I am so sorry to hear that someone's comments hurt you so badly. I too feel sad about the state of the world. Perhaps we all feel more for others, have more empathy because we know that love and loss cross all boundaries? Nobody is exempt. But it sounds as if Jerry was particularly in tune with your feelings and your beliefs. It can feel isolating to not only feel that he is gone but also that the one person you related to the most is also gone. I have always felt that losing my husband is especially difficult because he was also my best friend, the one person who knew me completely and without judgement.
Hopefully you will feel comfortable to continue posting your feelings. Sometimes it just feels so good to get it out! I find that sometimes I just need to write it in a letter or journal, then I feel a sense of relief. Big hugs to you and next time you see that person just feel sad that their own world is so narrow in comparison to your own.
Well, no one has been here for awhile so I guess I can feel pretty safe writing this. Today someone made a judgemental comment about the religious beliefs of the Church my husband's funeral was held in and how depressing their funerals were. I live in a state where they are primarily one religion and can be very judgemental of other religions. After I corrected this person I promptly went out and cried. I don't think I have cried this hard in a very long time. It has been 4 years 7 months 3 days since Jerry passed. I miss him so much right now. Jerry was my friend, my confidant. There are so many things going on right now that the four walls that surround me seem hollow to my words. Why must people judge others on the color of their skin, their religious beliefs, etc.? My husband was one who accepted all people. He loved people. Why must we exclude to include? Thank you for listening...
Just a quick follow up - no one really remembered the date without my prompting except for my neighbor who I have only known a year and a half! I am so touched. She sent a message last night with a picture which included a glass of wine and said "here's to Ed". I am so moved she of all people remembered! She never knew Ed.
NolongerBergen - that's the thing, my life with Ed feels very distant now. Like someone else's life as you say. Perhaps that is what I am coping with now.
Carlady, for the first time ever I am tasting retirement. I'm not retiring now but I'm looking at it with great curiosity.
Without Jim,hugs, just hugs. That is so hard. I feel for you. It seems we have all lost friends but to "lose" family, yikes. Hugs.
Today went well. Towards the end of the day, a friend came in who lost her husband 2 years ago tomorrow. So when that happened, I was just at two years. I think we both feel connected for the long haul - we will always remember these dates. 2 years and 1 day apart. Just being able to talk about it briefly was so helpful.

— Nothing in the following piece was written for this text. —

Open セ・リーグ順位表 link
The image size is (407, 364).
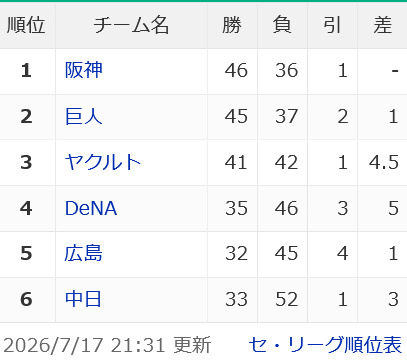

Hugs to all. I can't believe I'm in my 5th year but I am.
My 4 year anniversary of widowhood was September 1st. I agree with NoLongerInBergenJC that I am in a better place mentally now. I am planning to retire from my 20-year career at the end of this year - just handed in my notice last week and I feel lighter, freer. Retirement will give me an opportunity to turn the page and start a whole new chapter in life. The hardest time of day for me has been coming home from work to the empty house, seeing the empty seat where my DH would be waiting with a beer in his hand and a glass of wine waiting for me. I have many hobbies that I have no time for now, and friends already retired to travel and do things with. It's time to start really living life again - I just haven't been able to do it while working full time. I'm looking forward to the future now, which is a step in the right direction. Hugs to all.
I think all of us 2013-ers seem to be in a better place. My 4 years is October 5, and I am doing well in my new home. Like some others, I'm feeling that "removed from that other life" sense, and while I suppose it's a good thing because it means I am at peace with and enjoying this new life, it bothers me that Steve is not in my thoughts ALL THE TIME as he was. I know that we all only live as long as people remember us, but to have 30 years of my life feel now as if they were someone else's life is kind of scary and sad in its own way.